== Segment start ==
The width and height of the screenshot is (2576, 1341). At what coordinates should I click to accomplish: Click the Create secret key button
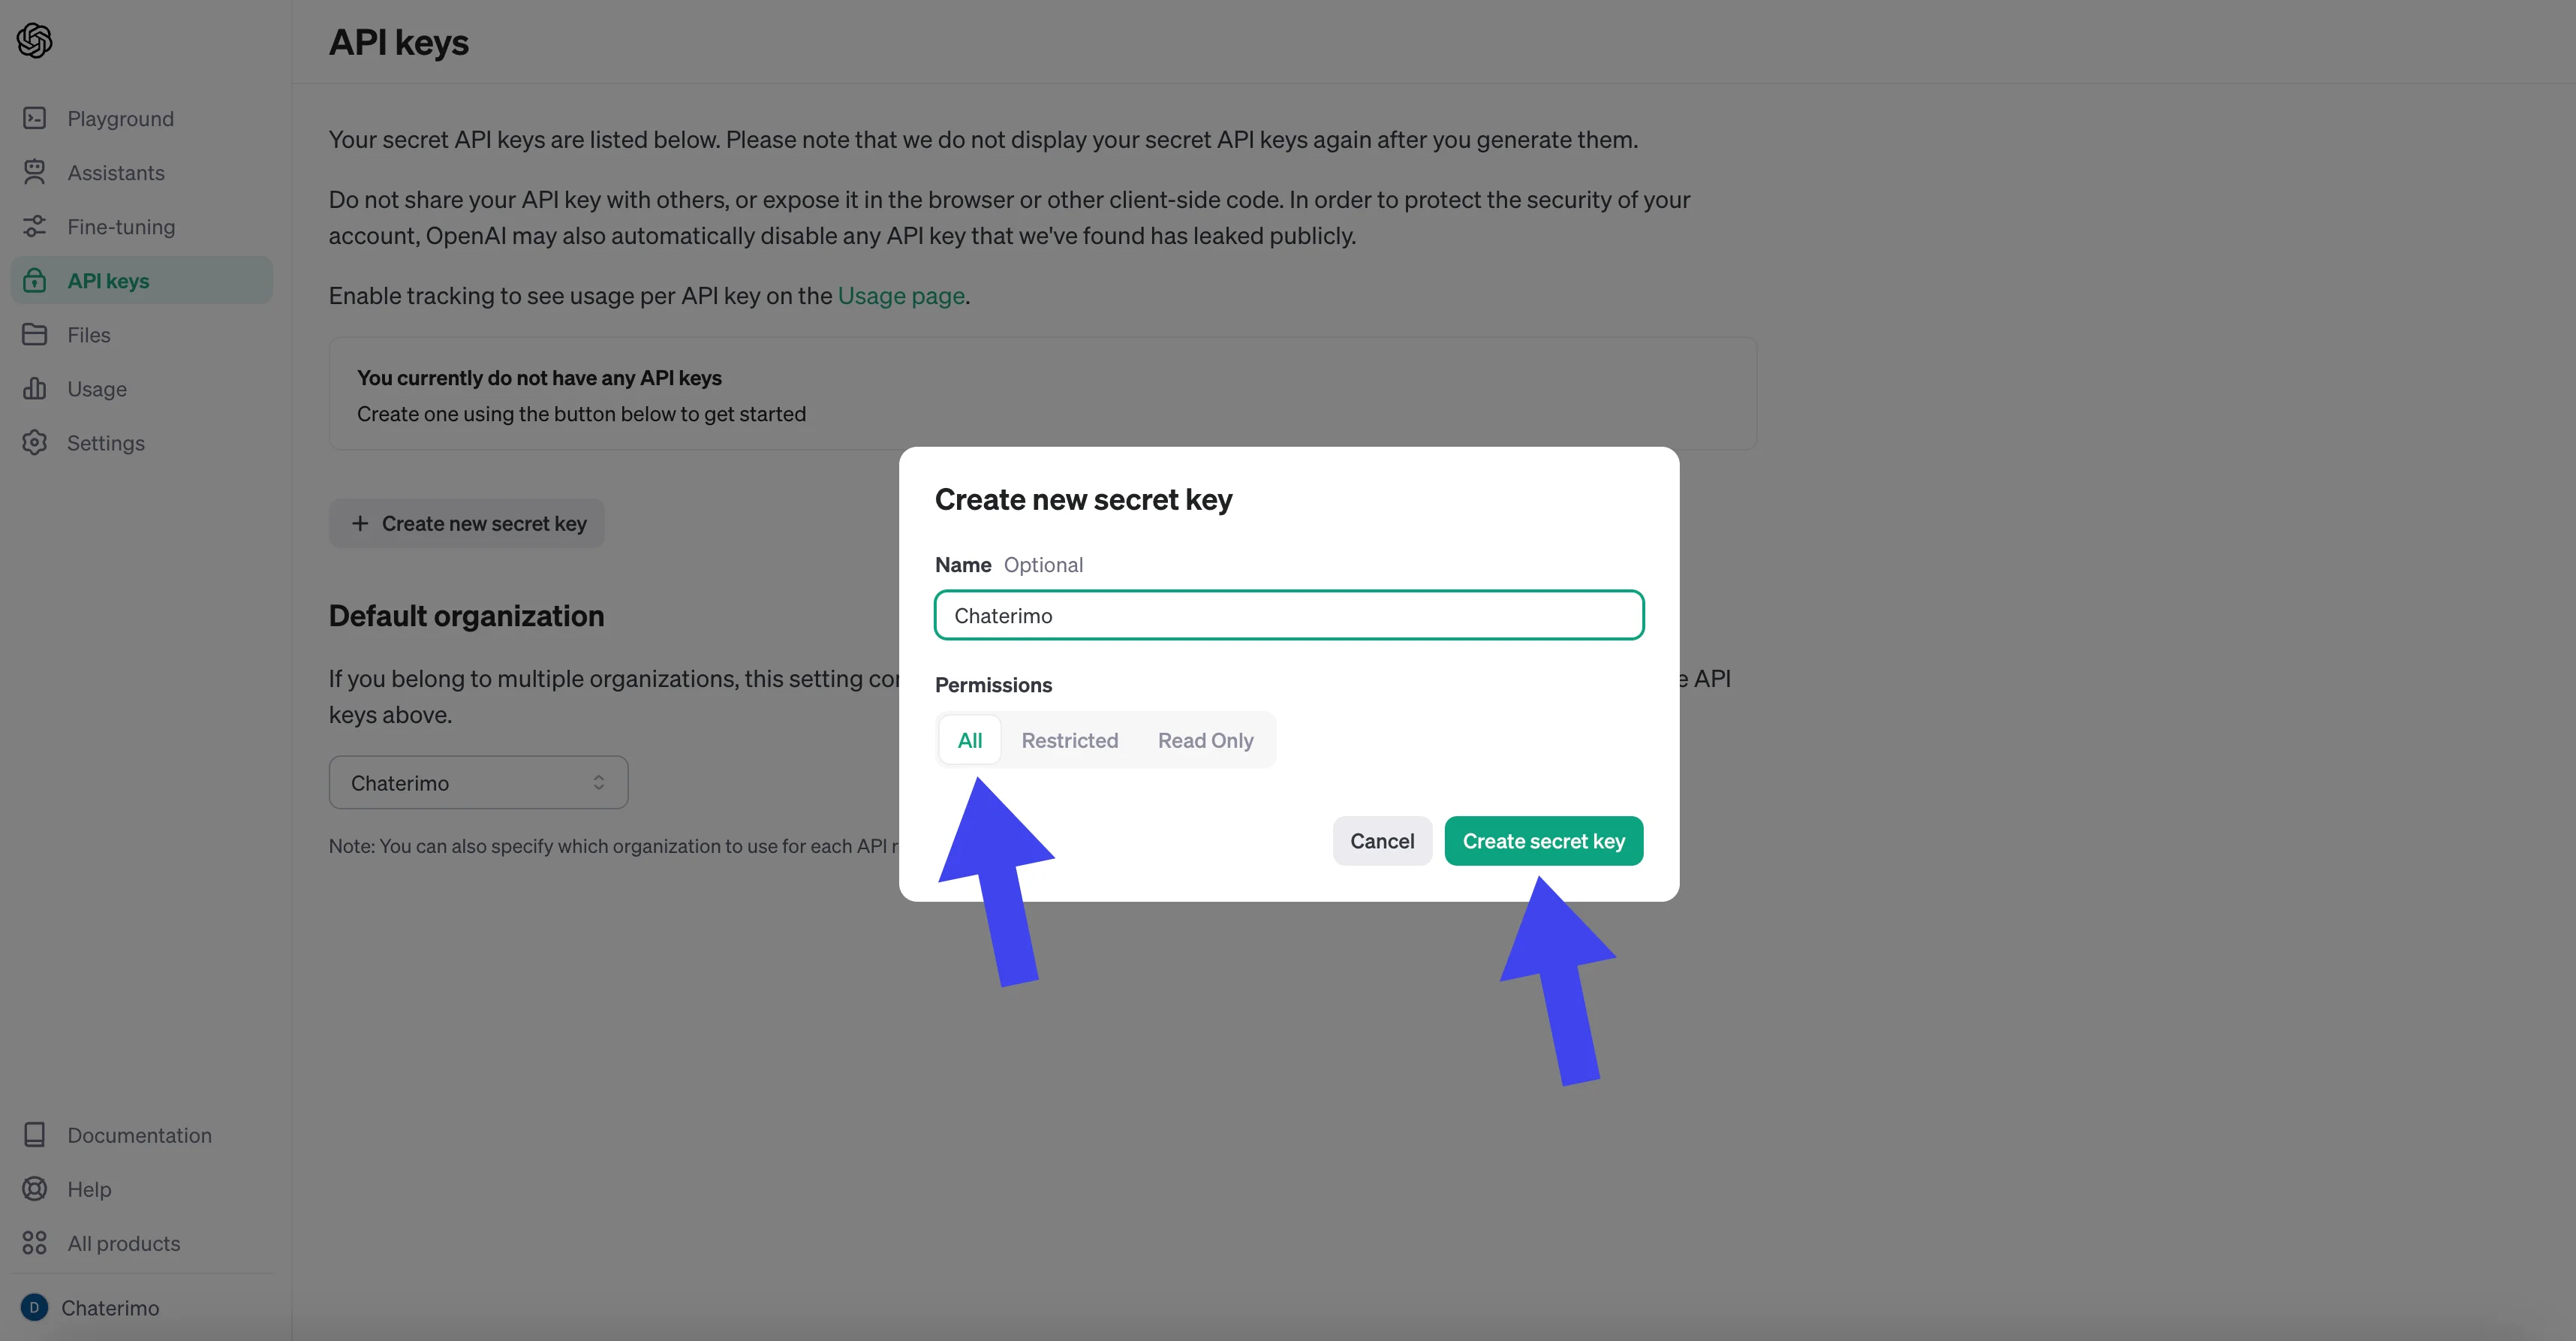(x=1543, y=840)
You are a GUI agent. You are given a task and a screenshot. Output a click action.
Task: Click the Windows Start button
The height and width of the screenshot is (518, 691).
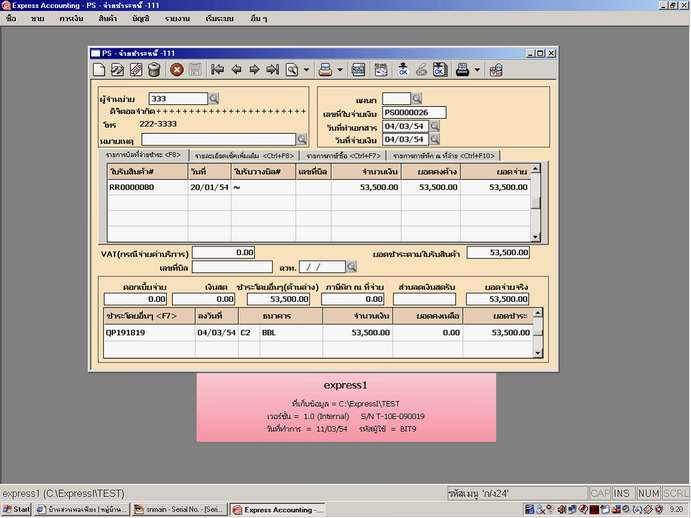click(17, 509)
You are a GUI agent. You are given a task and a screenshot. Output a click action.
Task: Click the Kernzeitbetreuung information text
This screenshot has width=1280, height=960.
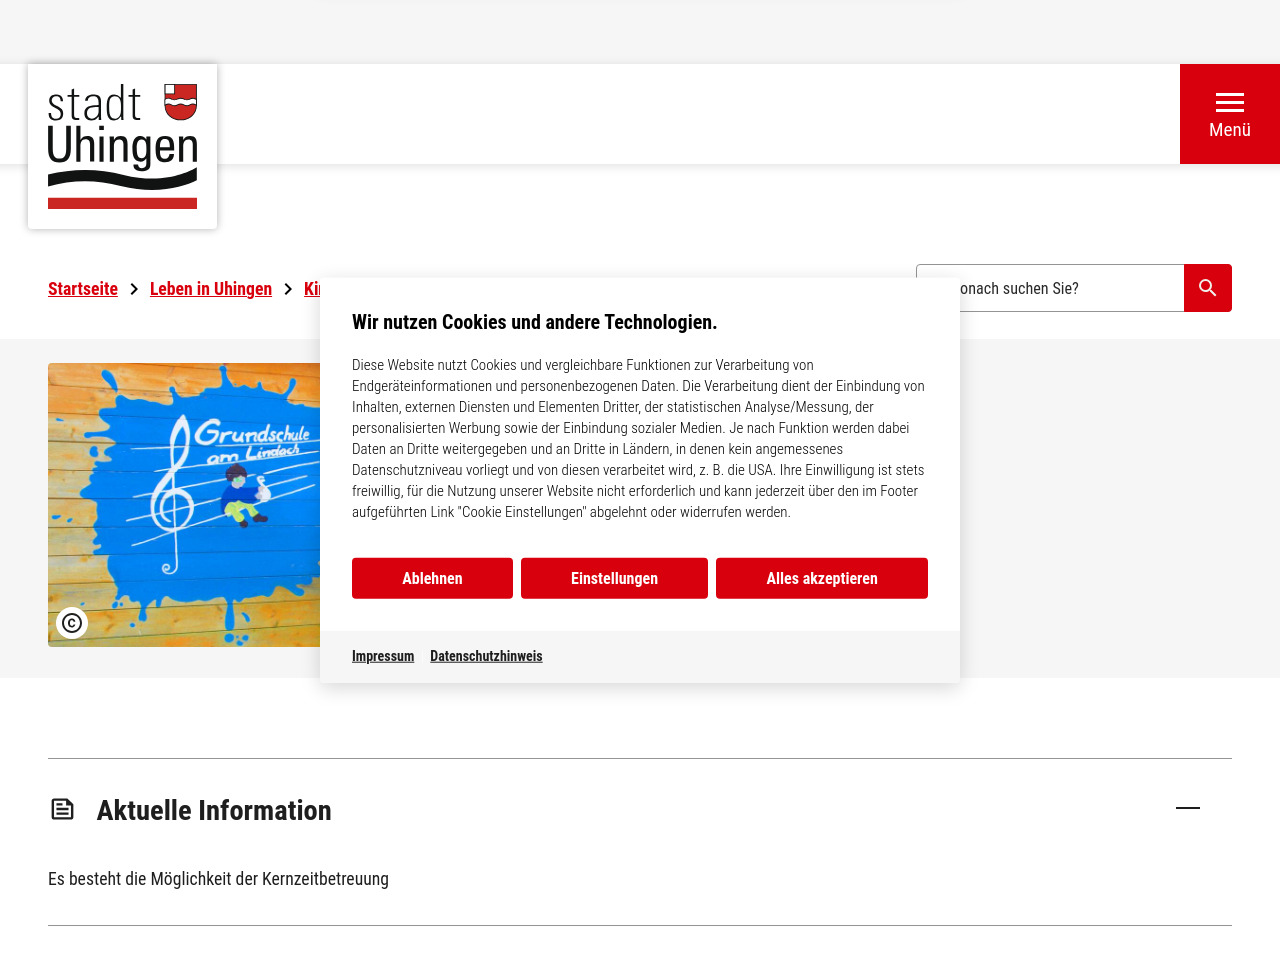pyautogui.click(x=218, y=879)
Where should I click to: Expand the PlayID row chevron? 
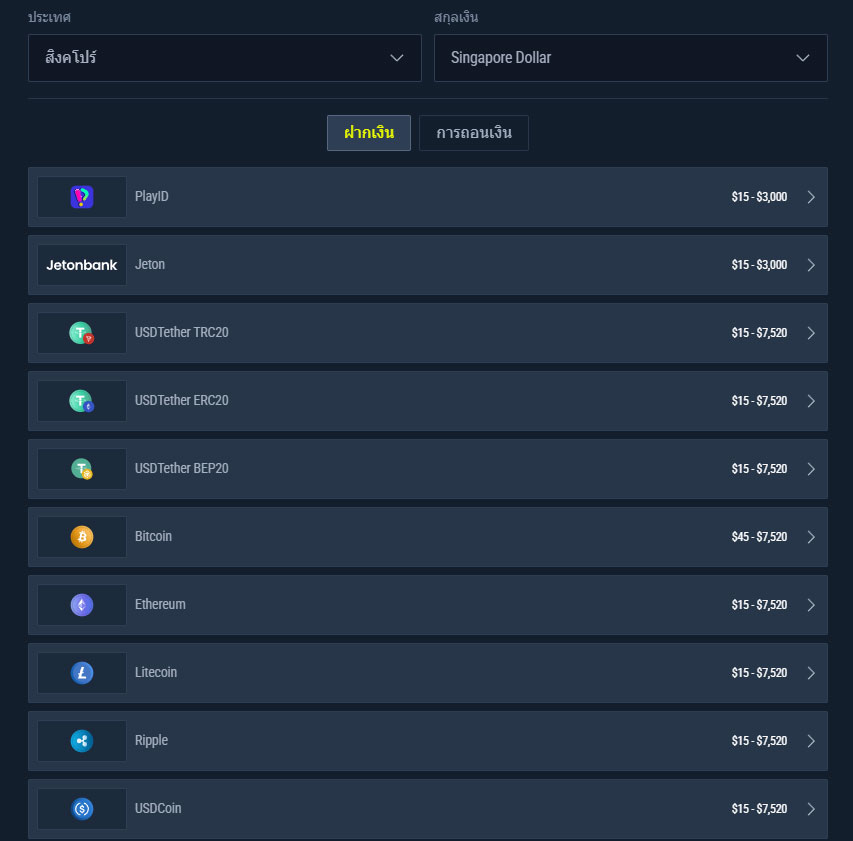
== Segment end ==
● TASK DESCRIPTION
When you reach the line containing "This screenshot has width=1280, height=960." in the listing above, reproduce it and every line after it through the last, exactly; omit the pictures.

● TASK SOLUTION
This screenshot has width=1280, height=960.
pyautogui.click(x=218, y=879)
Where should I click to: Expand the PlayID row chevron? 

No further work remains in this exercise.